==== Records to process ====
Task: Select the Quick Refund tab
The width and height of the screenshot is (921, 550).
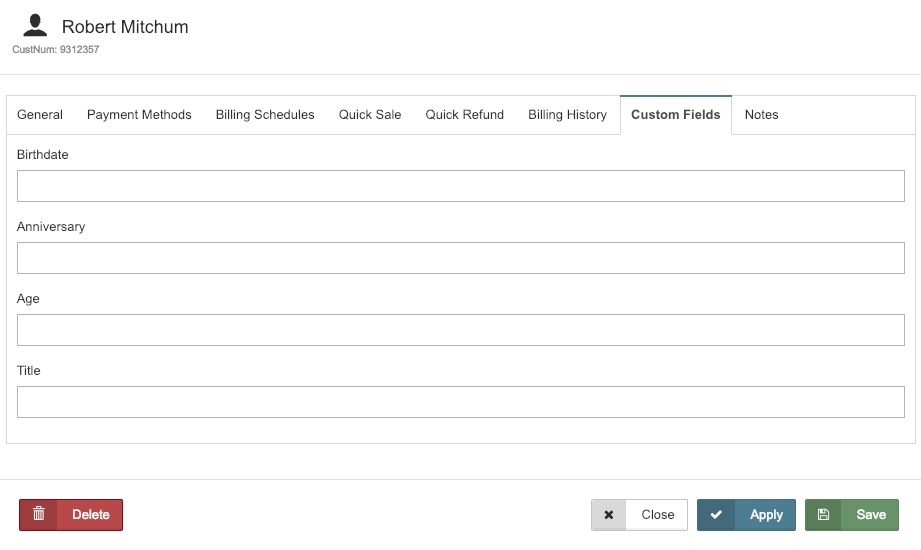Action: point(465,115)
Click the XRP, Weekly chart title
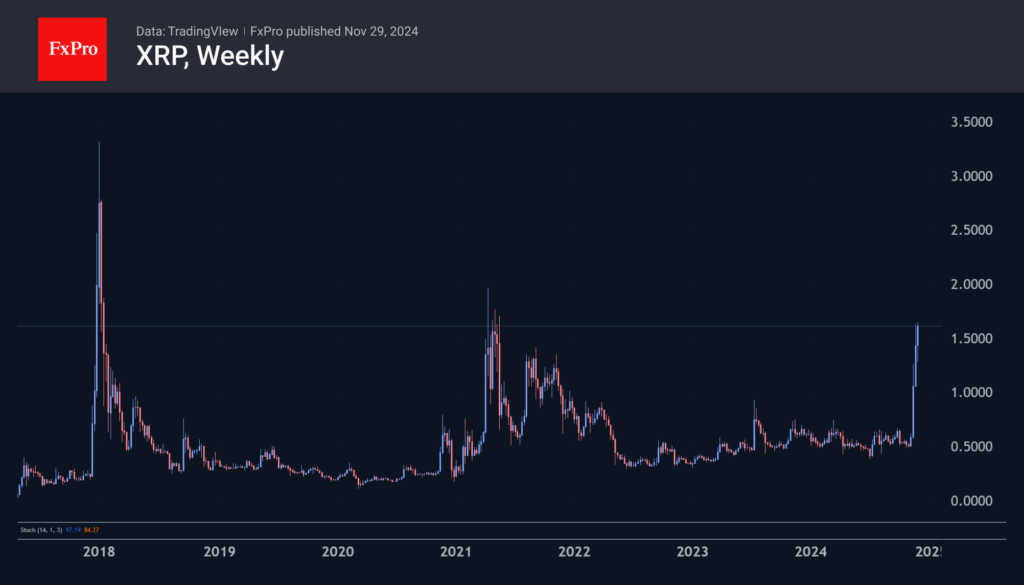1024x585 pixels. pyautogui.click(x=211, y=56)
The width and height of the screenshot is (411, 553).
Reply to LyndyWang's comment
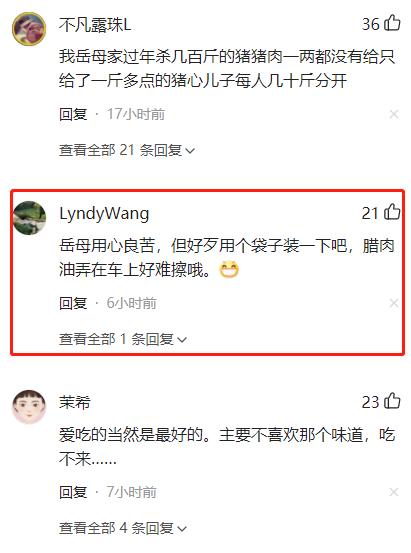point(73,303)
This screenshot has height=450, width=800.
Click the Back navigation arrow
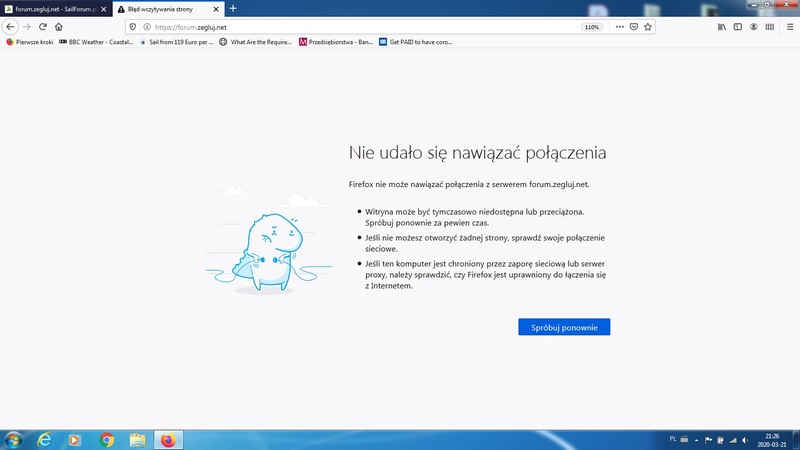pos(11,26)
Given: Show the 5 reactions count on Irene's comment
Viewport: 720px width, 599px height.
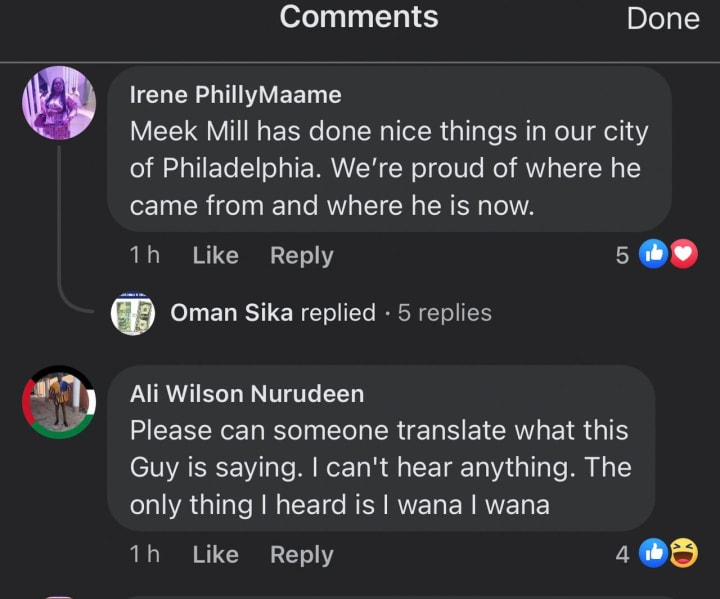Looking at the screenshot, I should [622, 255].
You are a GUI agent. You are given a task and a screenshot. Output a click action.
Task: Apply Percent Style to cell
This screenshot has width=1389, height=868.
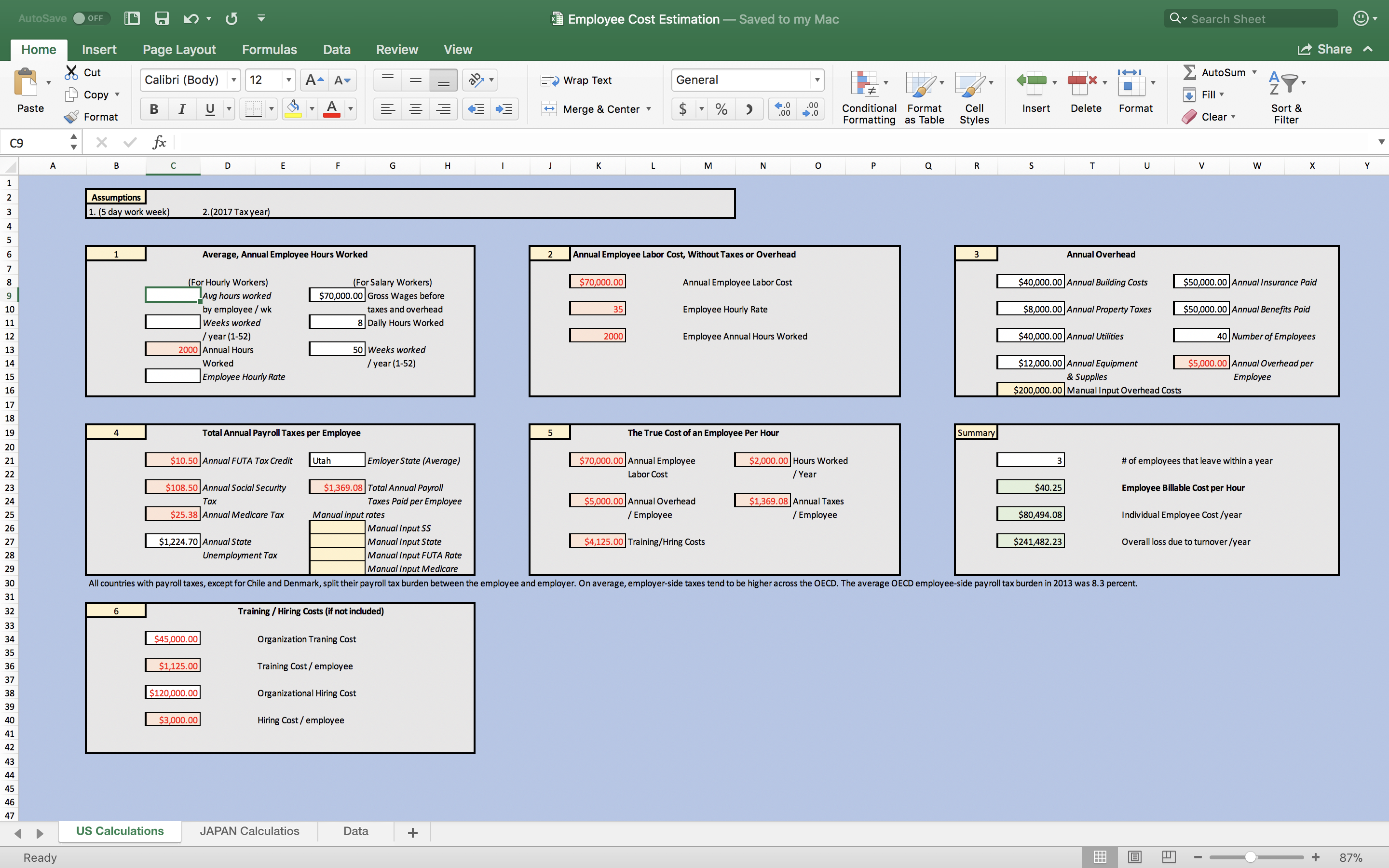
====
### Exercise
Please reproduce all of the items above word for word, and leave the pictures out of your copy.

### Solved exercise
Task: Select the Quick Refund tab
The width and height of the screenshot is (921, 550).
Action: point(465,115)
Click the XRP, Weekly chart title
1024x585 pixels. pyautogui.click(x=211, y=56)
The width and height of the screenshot is (411, 553).
Reply to LyndyWang's comment
point(73,303)
This screenshot has height=450, width=800.
Click the Back navigation arrow
pos(11,26)
Given: Show the 5 reactions count on Irene's comment
Viewport: 720px width, 599px height.
Looking at the screenshot, I should [622, 255].
You are a GUI agent. You are given a task and a screenshot. Output a click action.
Task: Apply Percent Style to cell
This screenshot has width=1389, height=868.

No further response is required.